May 30 (EIRNS)—Mexican President Felipe Calderón is finding that while it may be easy to pass financial reforms to loot the Mexican people, he may not have the political power to implement them. Protests are building around the country demanding that the privatization of the social security system for public sector workers of the ISSSTE (Social Security and Services Institute for State Employees), rammed through Congress on March 31, be rescinded. The protest has the potential to catalyze broader ferment against the Calderón regime itself, whose election was never accepted as legitimate by half the country.

One of the leaders of the drive to reverse the privatization is Agustín Rodríguez, secretary general of the Trade Union of the National Autonomous University of Mexico (STUNAM) and co-chair of the National Workers Union (UNT) labor federation.
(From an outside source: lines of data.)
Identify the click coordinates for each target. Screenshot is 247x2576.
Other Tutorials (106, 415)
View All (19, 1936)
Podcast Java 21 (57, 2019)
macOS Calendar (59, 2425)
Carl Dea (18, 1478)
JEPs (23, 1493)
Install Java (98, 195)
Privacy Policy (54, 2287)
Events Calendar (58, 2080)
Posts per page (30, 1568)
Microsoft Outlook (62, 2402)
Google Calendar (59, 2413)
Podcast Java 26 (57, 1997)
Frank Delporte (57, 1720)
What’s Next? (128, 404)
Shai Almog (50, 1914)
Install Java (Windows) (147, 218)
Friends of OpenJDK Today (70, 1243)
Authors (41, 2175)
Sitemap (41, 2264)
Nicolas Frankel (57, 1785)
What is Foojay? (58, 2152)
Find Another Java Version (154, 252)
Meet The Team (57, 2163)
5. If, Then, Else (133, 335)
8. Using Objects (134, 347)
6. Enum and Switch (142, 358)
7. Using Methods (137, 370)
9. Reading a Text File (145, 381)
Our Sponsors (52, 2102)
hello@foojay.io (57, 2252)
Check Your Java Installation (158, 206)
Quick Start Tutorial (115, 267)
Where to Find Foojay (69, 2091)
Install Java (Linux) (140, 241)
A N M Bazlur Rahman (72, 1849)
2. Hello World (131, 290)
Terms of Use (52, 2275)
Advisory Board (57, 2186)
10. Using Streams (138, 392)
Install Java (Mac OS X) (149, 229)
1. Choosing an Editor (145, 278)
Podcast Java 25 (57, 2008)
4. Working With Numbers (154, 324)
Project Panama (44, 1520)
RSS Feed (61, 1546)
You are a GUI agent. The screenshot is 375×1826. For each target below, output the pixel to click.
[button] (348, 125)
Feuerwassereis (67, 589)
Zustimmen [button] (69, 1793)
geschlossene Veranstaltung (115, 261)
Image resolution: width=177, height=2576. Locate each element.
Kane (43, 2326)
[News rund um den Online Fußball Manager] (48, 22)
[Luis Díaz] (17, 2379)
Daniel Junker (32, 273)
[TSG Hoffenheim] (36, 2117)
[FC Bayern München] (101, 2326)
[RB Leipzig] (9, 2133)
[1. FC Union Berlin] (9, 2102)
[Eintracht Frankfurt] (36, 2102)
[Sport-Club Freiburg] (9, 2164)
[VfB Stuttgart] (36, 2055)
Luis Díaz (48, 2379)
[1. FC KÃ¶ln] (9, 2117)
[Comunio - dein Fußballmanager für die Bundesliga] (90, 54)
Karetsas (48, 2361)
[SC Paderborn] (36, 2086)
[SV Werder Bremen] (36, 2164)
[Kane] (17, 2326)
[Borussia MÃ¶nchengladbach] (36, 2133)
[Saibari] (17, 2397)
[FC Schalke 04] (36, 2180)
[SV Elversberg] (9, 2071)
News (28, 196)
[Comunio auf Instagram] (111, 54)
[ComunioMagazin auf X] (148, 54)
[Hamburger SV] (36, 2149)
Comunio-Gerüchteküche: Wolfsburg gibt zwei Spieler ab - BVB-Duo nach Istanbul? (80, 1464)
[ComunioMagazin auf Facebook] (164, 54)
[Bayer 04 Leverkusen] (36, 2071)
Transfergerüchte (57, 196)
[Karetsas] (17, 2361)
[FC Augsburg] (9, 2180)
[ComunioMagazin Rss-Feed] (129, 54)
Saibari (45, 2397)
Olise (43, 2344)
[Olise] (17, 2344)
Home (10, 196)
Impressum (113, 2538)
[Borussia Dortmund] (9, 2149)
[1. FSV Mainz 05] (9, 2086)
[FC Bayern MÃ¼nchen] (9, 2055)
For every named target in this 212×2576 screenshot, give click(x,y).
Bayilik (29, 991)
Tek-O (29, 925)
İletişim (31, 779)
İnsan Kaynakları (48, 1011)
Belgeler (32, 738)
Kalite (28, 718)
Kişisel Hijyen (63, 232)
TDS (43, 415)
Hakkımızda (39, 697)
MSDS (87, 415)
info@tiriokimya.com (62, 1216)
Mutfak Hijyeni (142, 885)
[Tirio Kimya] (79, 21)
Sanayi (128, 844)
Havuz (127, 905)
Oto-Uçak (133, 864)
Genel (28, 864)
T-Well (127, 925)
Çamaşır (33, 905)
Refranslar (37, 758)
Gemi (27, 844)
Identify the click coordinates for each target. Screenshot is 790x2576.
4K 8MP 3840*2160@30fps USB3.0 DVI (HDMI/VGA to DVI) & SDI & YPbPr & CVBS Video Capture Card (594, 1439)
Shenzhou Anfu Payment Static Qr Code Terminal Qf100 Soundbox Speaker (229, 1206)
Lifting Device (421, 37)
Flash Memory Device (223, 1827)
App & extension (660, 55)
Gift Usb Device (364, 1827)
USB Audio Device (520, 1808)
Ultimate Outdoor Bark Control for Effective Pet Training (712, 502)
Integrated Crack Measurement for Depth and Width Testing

During the mobilization, he will hold an internationally broadcast dialogue June 14, with the leading anti-globalization strategist of the United States, Democratic Party leader Lyndon LaRouche, and Chilean labor leaders, on "Globalization Equals Fascism."

Rodríguez announced on May 29 that the UNT and one of Mexico's teachers' federations, the National Teachers Coordinator (CNTE), have reached an agreement to coordinate actions to reverse the law, using everything from street protests and national strikes, to contesting the law in the courts. Already, hundreds of thousands of lawsuits seeking injunctions against the law have reportedly been filed, while CNTE activists have set up an encampment in front of ISSSTE headquarters, from which they are deploying daily protests. Plans for a national strike are under discussion.

Feeling the heat, President Calderón personally began campaigning in defense of the rotten law on May 29, complaining that the reform is "misunderstood," and without it, the country would have gone bankrupt.

Argentine LYM Brings FDR Legacy to Economics Seminar

May 29 (LPAC)—The LaRouche Youth Movement (LYM) took the opportunity of the First International Economics Seminar, sponsored by the Economics Department at the National University of Buenos Aires (UBA), to organize at the campus.

The opening session of the event included the 2006 Nobel Prize winner in Economics Edmund Phelps, who, apparently displeased with President Néstor Kirchner's anti-IMF economic policies, told the government it should act to improve its "image" with foreign financial markets.

LYM leader Betiana González approached Finance Minister Felisa Micelli, who attended, but did not speak, and handed her some literature, including Lyndon LaRouche's statement of support for the Bank of the South, the LYM Internet publication Prometeo (Prometheus), and EIR. Miceli responded warmly, "good, thanks very much." When González remarked that "a new economic order must be created, Minister," Miceli firmly stated, "Well, that's your mission: to work, fight, organize!" González concluded the exchange with, "It has to be with Franklin Roosevelt's legacy!"